→ **Action item**: Leave out the pictures and output exactly the lines below from the one with "Instruction: Sort by name using the up arrow" down to the one with "The width and height of the screenshot is (180, 147).", both of them included.

*** The data ***

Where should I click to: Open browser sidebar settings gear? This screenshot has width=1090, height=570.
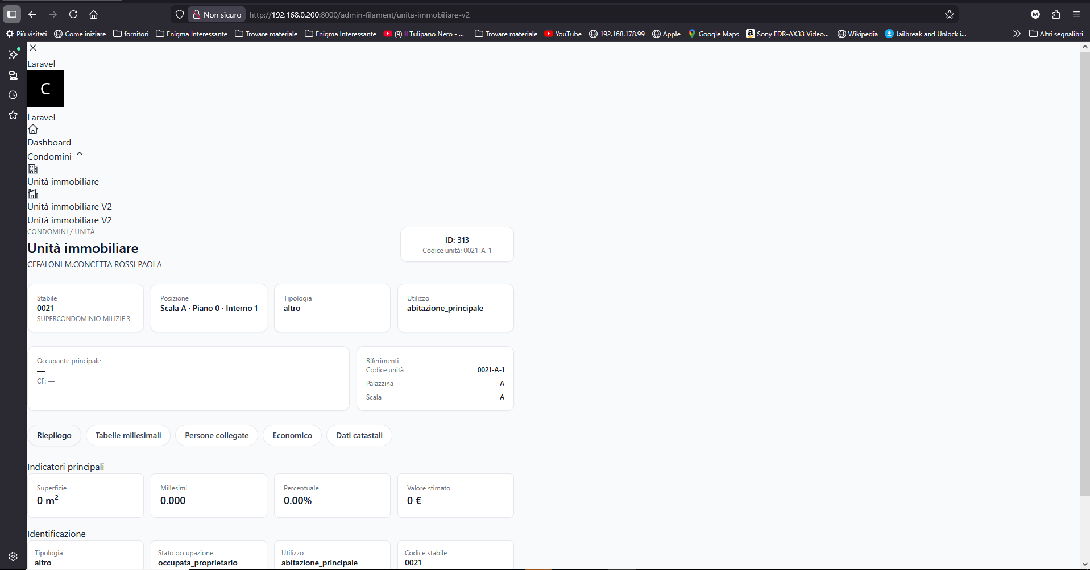point(13,556)
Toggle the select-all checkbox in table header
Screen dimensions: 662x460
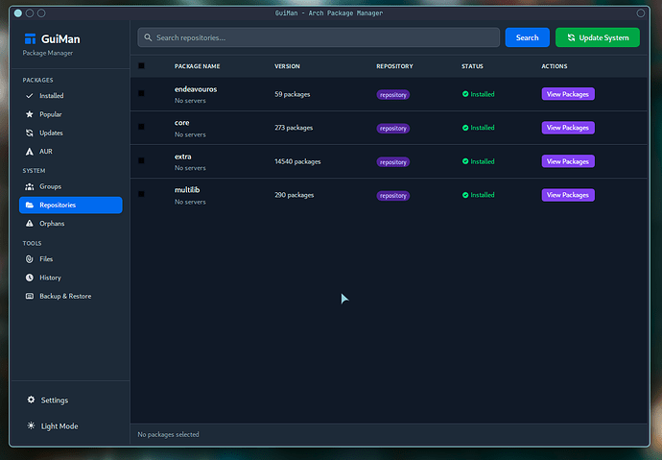(x=141, y=66)
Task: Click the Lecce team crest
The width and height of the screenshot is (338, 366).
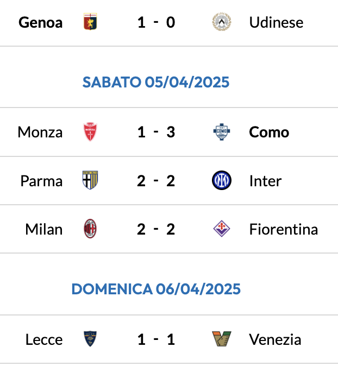Action: 90,339
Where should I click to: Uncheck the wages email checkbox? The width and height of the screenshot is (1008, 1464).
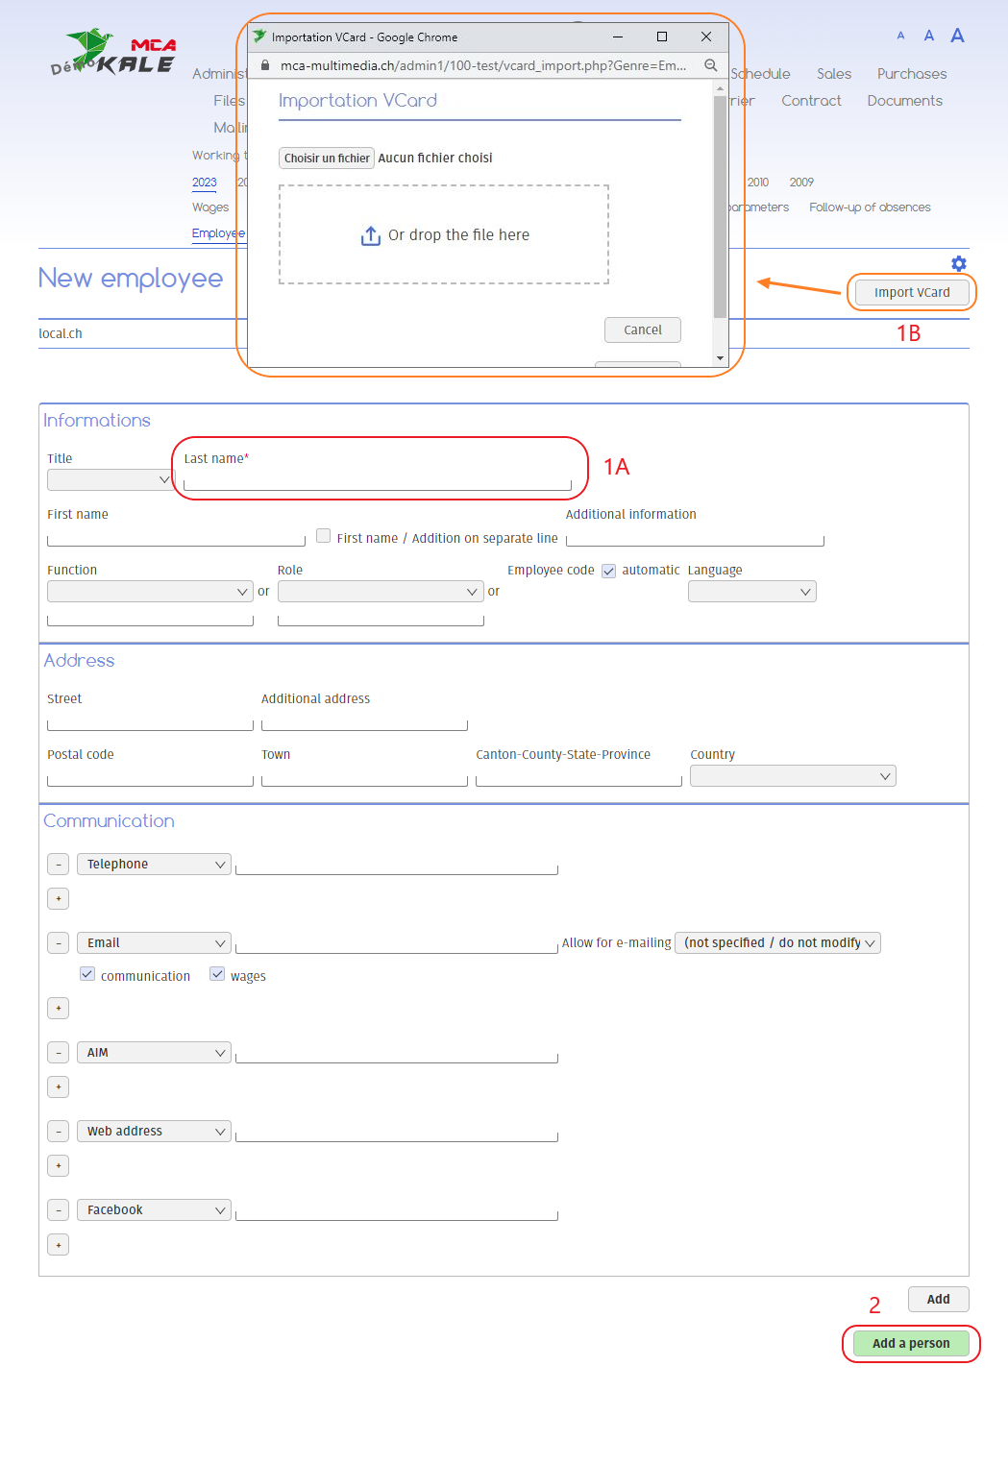click(x=217, y=974)
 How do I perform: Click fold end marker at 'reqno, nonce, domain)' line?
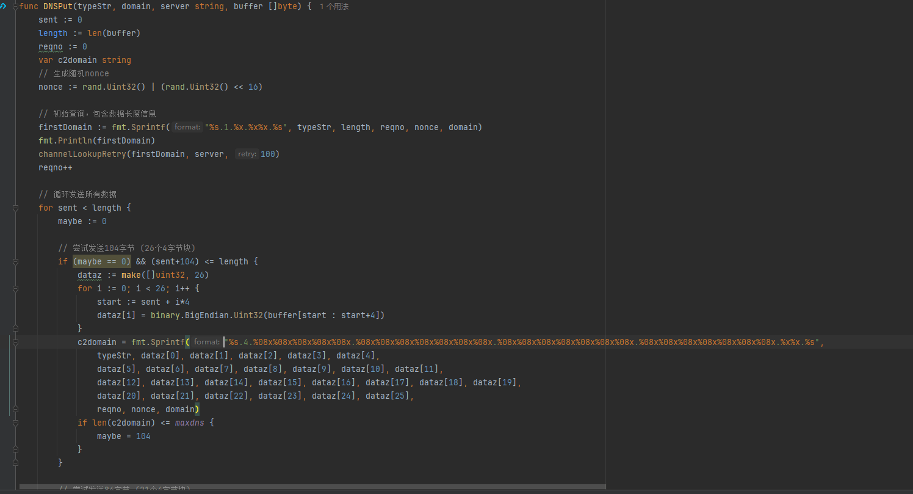coord(15,409)
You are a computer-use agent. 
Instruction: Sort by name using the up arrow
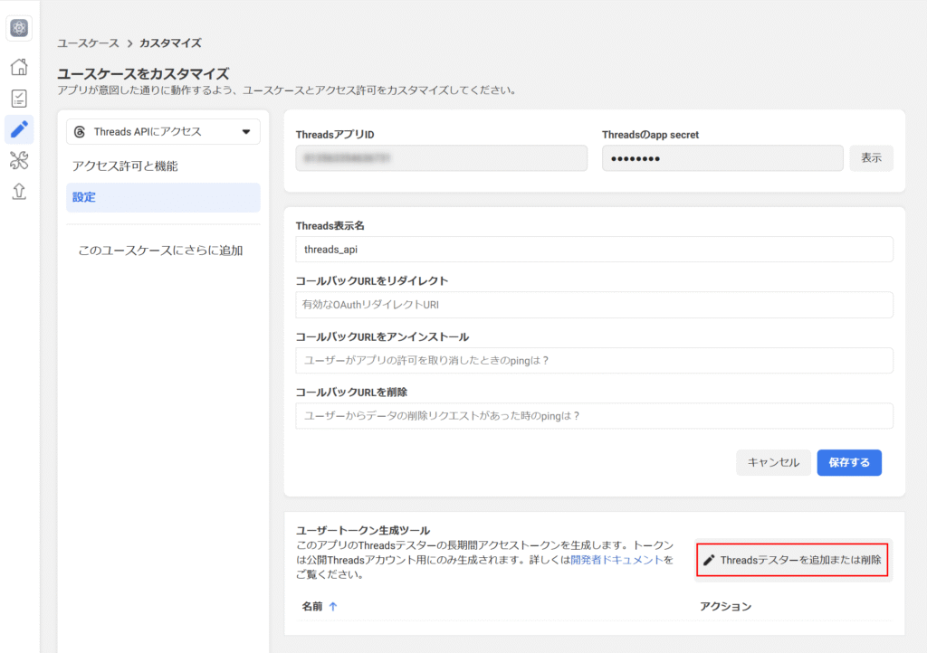(332, 606)
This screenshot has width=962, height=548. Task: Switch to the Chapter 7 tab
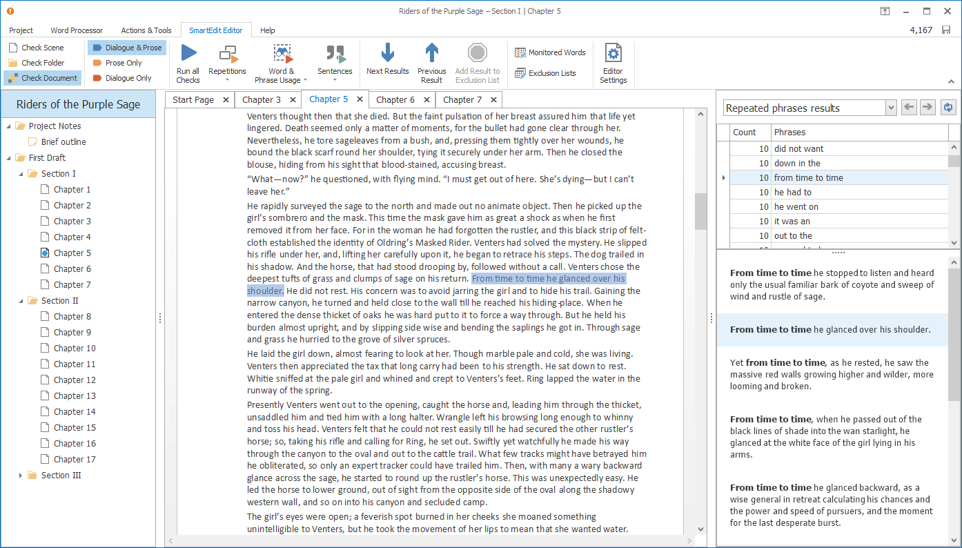[463, 99]
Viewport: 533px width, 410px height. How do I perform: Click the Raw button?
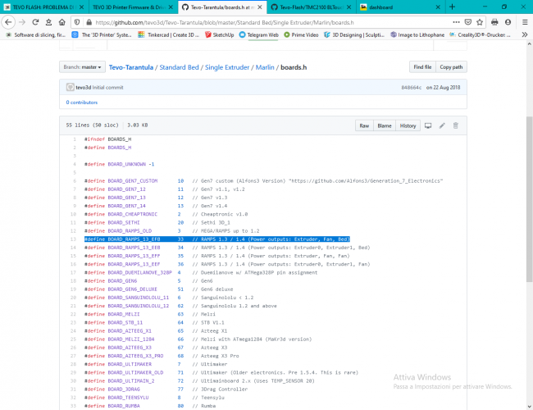pyautogui.click(x=364, y=125)
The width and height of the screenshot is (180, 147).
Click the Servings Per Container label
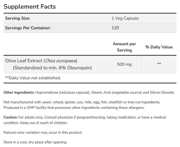(28, 27)
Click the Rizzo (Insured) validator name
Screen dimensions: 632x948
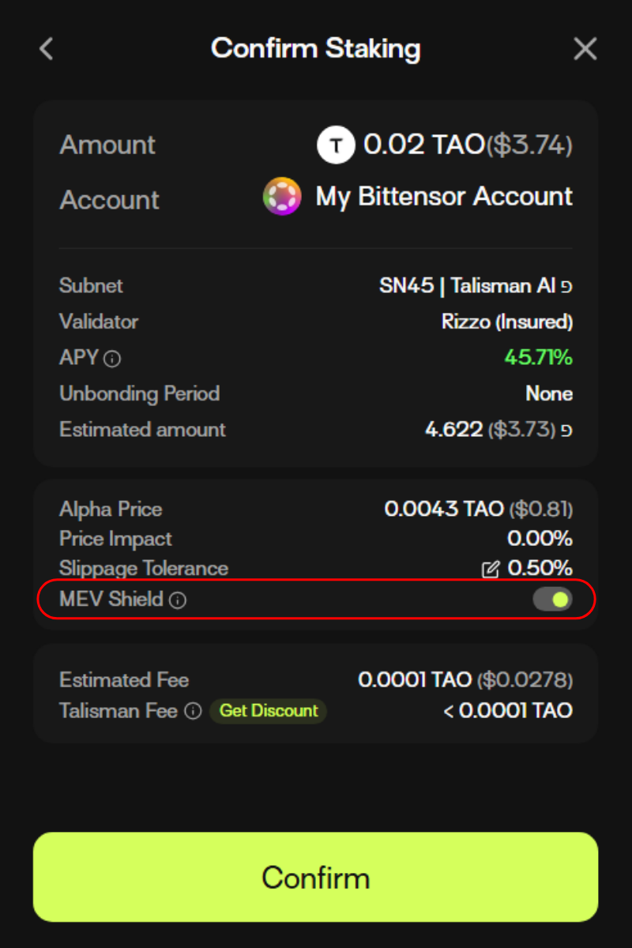[506, 322]
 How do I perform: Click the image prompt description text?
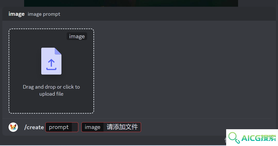coord(44,14)
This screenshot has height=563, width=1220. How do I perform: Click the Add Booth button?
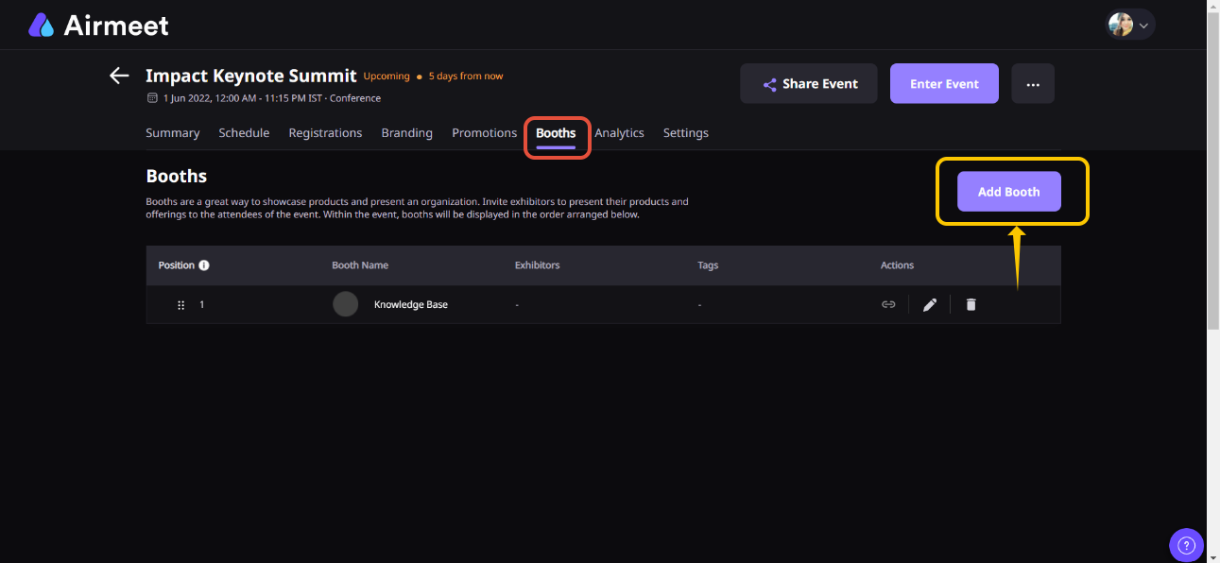(x=1008, y=192)
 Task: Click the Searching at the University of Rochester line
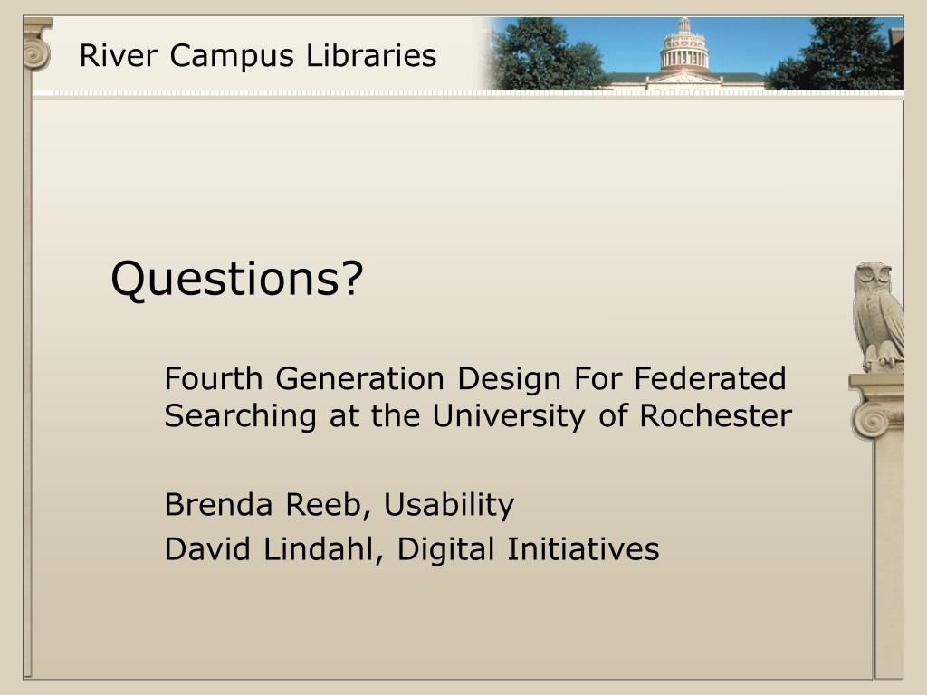pos(478,416)
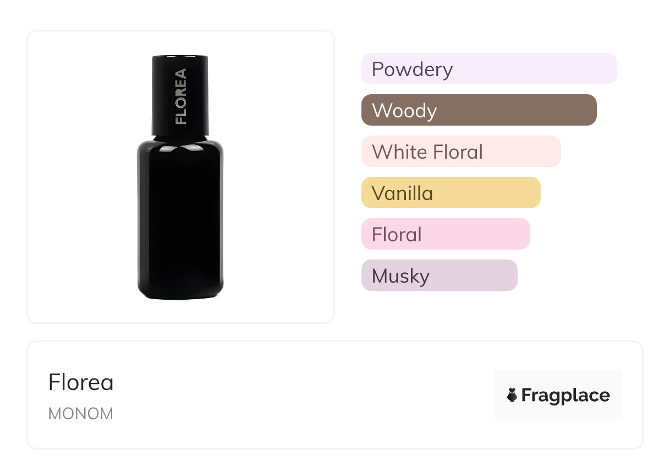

*** End of The data ***

→ **Exercise result**:
Instruction: Sort by name using the up arrow
(332, 606)
This screenshot has width=962, height=548. Task: Switch to the Chapter 7 tab
[463, 99]
Viewport: 533px width, 410px height. How do I perform: Click the Raw button?
pyautogui.click(x=364, y=125)
The width and height of the screenshot is (180, 147).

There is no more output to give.